The entire process is governed by changing gene expression patterns of transcription factors (see sect. VIII) such as Pax-2, of secreted signaling factors such as wnt-4, and of protooncogenes such as c-ret. Through the transfer of techniques from Drosophila to mouse and to human, some of the genes critical in mammalian development have been identified. These genes are part of complex programs that induce and control sequential morphogenetic and differentiation events, i.e., the stages of kidney ontogenesis.
To analyze the programs and their downstream effects during embryonic nephrogenesis, a wide spectrum of techniques is increasingly applied at the individual cell level. Single determinants of renal morphogenesis and of epithelial differentiation, uncovered through these techniques, have been presented in a number of excellent in-depth reviews, specifically on MET (16), conversion of mesenchyme to epithelium (66), growth factors (93), renal stem cells (100), gene targeting (147), signaling molecules (201), the transcription factor WT-1 (215), and basement membrane molecules (270).

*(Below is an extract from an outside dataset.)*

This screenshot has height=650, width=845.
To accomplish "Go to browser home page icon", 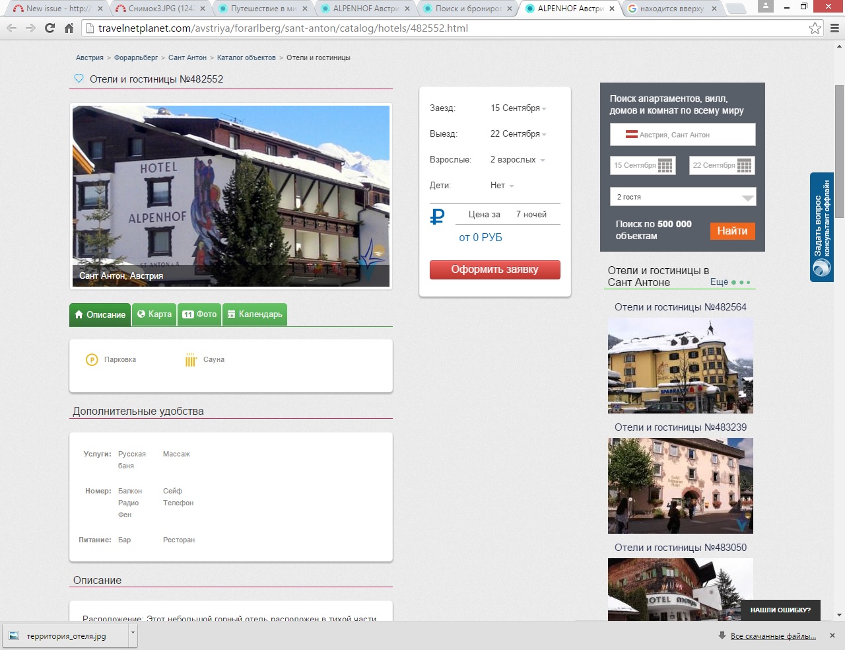I will [69, 28].
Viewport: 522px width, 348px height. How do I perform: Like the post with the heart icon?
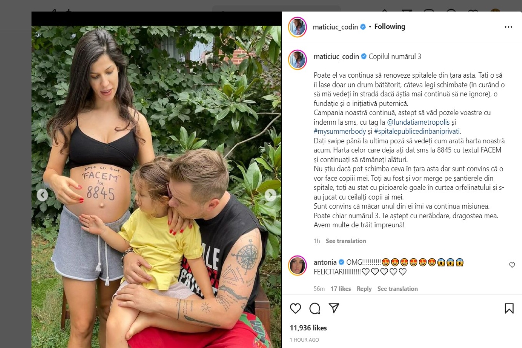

This review intends to integrate data from these different areas of research. It centers on the progress accomplished over the past 10 years of research in embryonic nephrogenesis, and it intends to provide a comprehensive view of the many diverse aspects of embryonic renal epithelia. Among these, three processes in kidney organogenesis are emphasized, namely, 1) acquisition of functional properties in the collecting duct system, 2) MET, and 3) epithelial cell differentiation from an apolar to an apicobasal polarized phenotype.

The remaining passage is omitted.